ACTION ITEM: Lines from the one holding "You are a computer-use" through the end of the entries, inclusive, form the whole output; reproduce them exactly and omit pictures.

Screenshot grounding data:
....................

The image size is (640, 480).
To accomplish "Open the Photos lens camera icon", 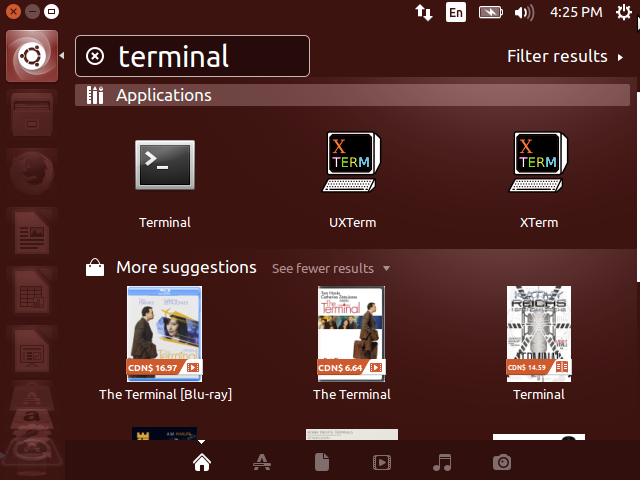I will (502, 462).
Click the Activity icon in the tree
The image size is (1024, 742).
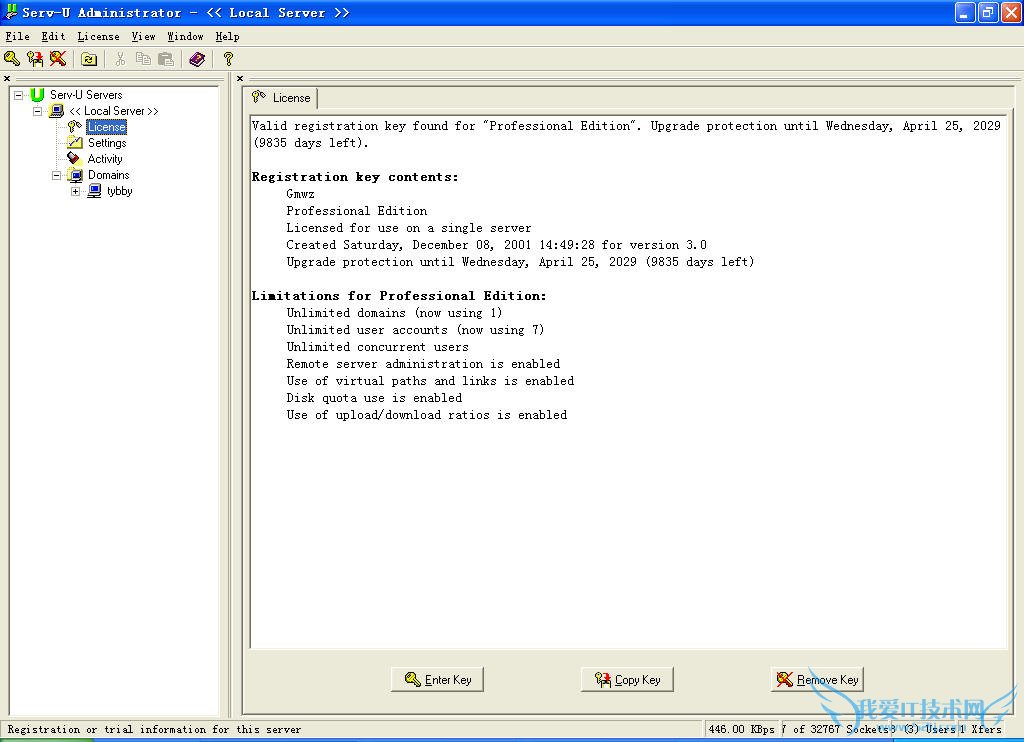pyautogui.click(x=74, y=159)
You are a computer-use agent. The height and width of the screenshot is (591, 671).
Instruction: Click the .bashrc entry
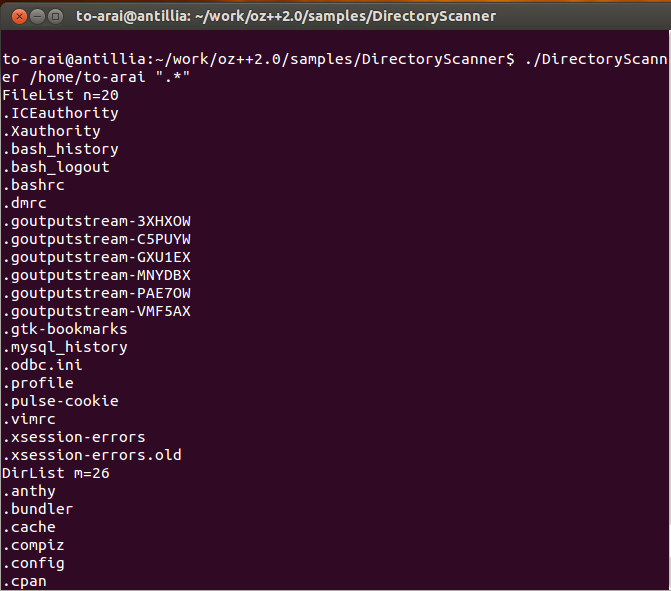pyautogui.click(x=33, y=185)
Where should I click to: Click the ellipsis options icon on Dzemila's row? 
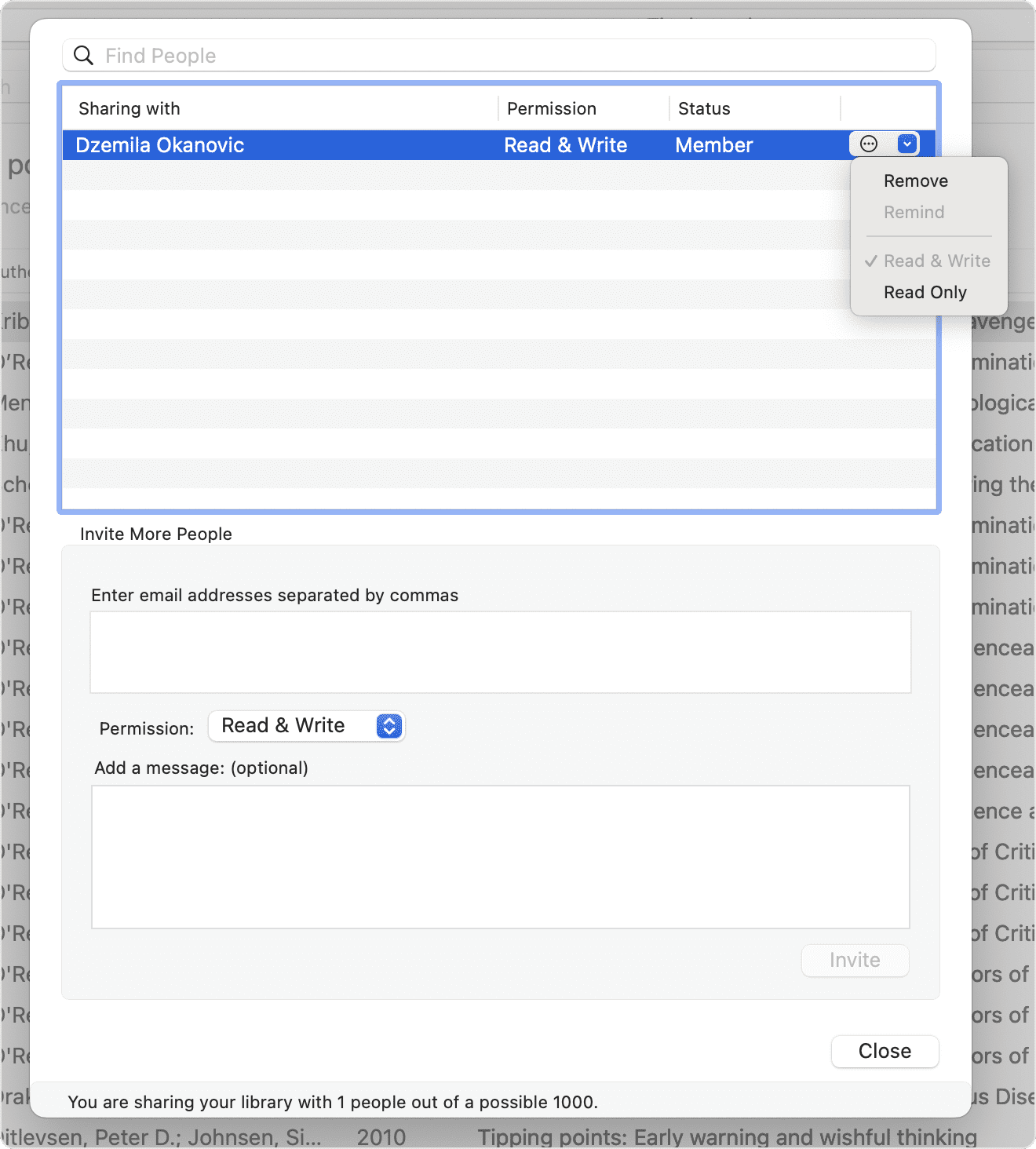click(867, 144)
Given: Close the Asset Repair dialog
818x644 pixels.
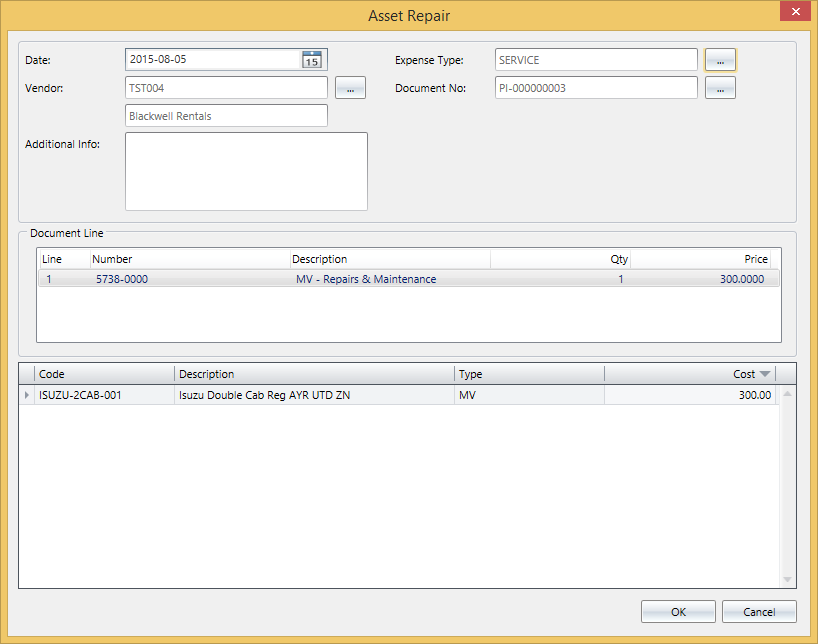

....................

EXERCISE OUTPUT:
You are a computer-use agent. The height and width of the screenshot is (591, 671).
Instruction: Click the .bashrc entry
pyautogui.click(x=33, y=185)
Where should I click to: Click the ellipsis options icon on Dzemila's row? 
click(867, 144)
Given: Close the Asset Repair dialog
818x644 pixels.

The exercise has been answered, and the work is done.